Since inactivity is such an issue this winter, I have decided to take a stand, and stand for at least two consecutive hours every day. It doesn’t sound like much, but when you exist 24/7 in a small and confined space, any activity at all is liberating. I will continue to close down the computer for five minutes of walking every half hour.
In spite of the severe weather, I have been quite comfortable here in the country house. Mist and I have been warm, well-fed and happy, although confined to one room. I have been out to shovel snow a few times since December 28th, but have not left the property since we got back from our trip to the little house in the city.

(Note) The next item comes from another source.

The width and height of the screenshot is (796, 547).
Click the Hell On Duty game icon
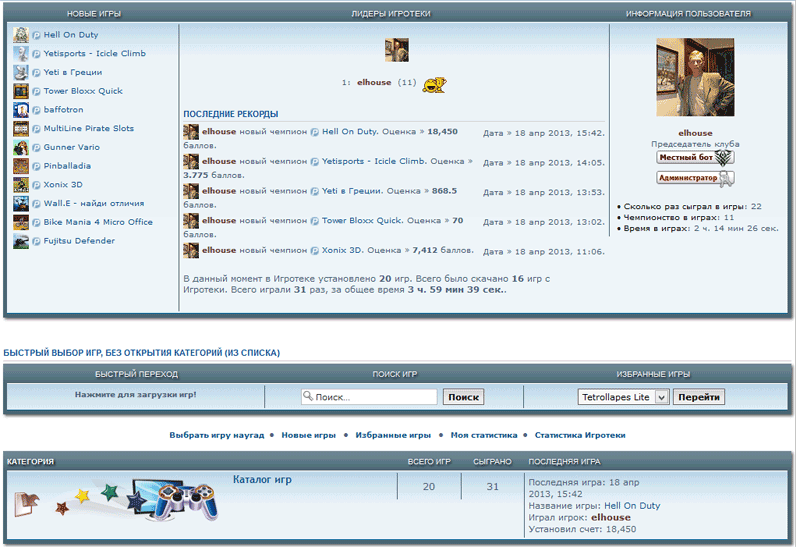pyautogui.click(x=21, y=35)
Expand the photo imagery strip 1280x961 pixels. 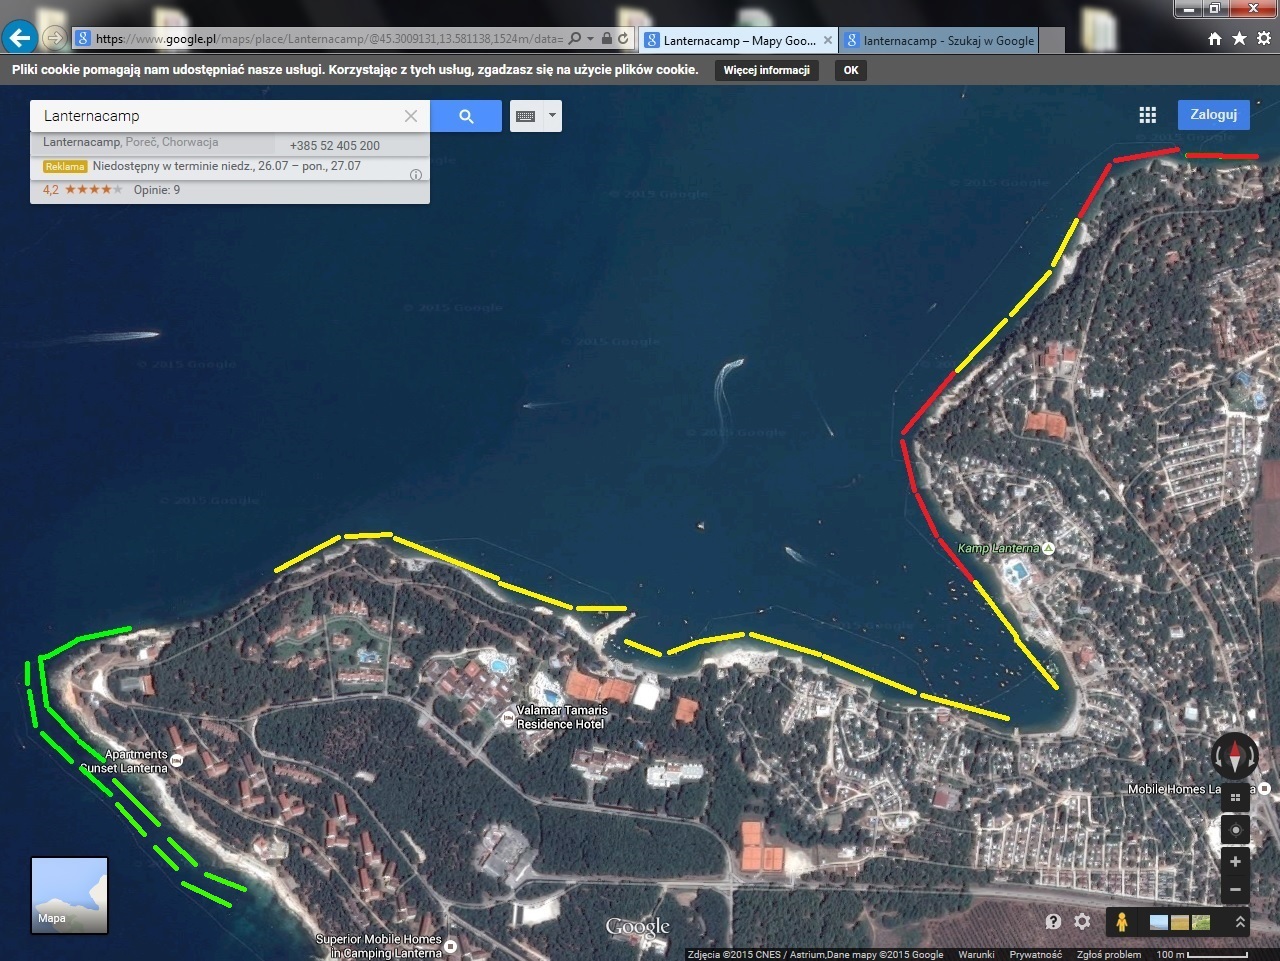pos(1240,922)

On another note, many years ago I created a web site for an organic farmer. Over the years he and his wife have become friends. The arrangement has been perfect, I volunteer to maintain the site, and they send high quality organic food to Attila and I. I still maintain the website for my friends, and they donate to my wellbeing by sending dried organic basil, lots of dried organic basil. We use a lot of basil during the course of a year. An email message arrived yesterday to let me know that the basil is on the way. Last year the staff at the post office found the aroma of the package wonderful. As far as Attila and I are concerned, you can never have too much basil!
Worldly Distractions
Weather
Light Snow
-12°C
Date: 9:03 AM EST Thursday 9 January 2014
Condition: Light Snow
Pressure: 103.5 kPa
Visibility: 15 km
Temperature: -12.2°C
Dewpoint: -13.4°C
Humidity: 91%
Wind: SE 5 km/h
Wind Chill: -15
Quote
“A writer is a writer not because she writes well and easily, because she has amazing talent, because everything she does is golden. In my view, a writer is a writer because even when there is no hope, even when nothing you do shows any sign of promise, you keep writing anyway.”
Junot Diaz
Snow, snow everywhere and nowhere to put it!! Your snow plight certainly resonates with me. My hubby is away in India for two weeks and I have been barely managing to keep the driveway reasonably cleared. The white walls are closing in as I can no longer hoist the shovel high enough. It’s more about pushing it around now. I had abdominal surgery a few weeks ago and so have to go at it very gently and often. I summon my pioneer spirit and chide myself for complaining when single women friends older than I are managing to get the job done (and many other jobs that I never have to do!).
What a challenge Sandra, pioneer spirit is right! I really like the gentle and often approach. A “girls gotta do what a girls gotta do”, which is usually working smarter.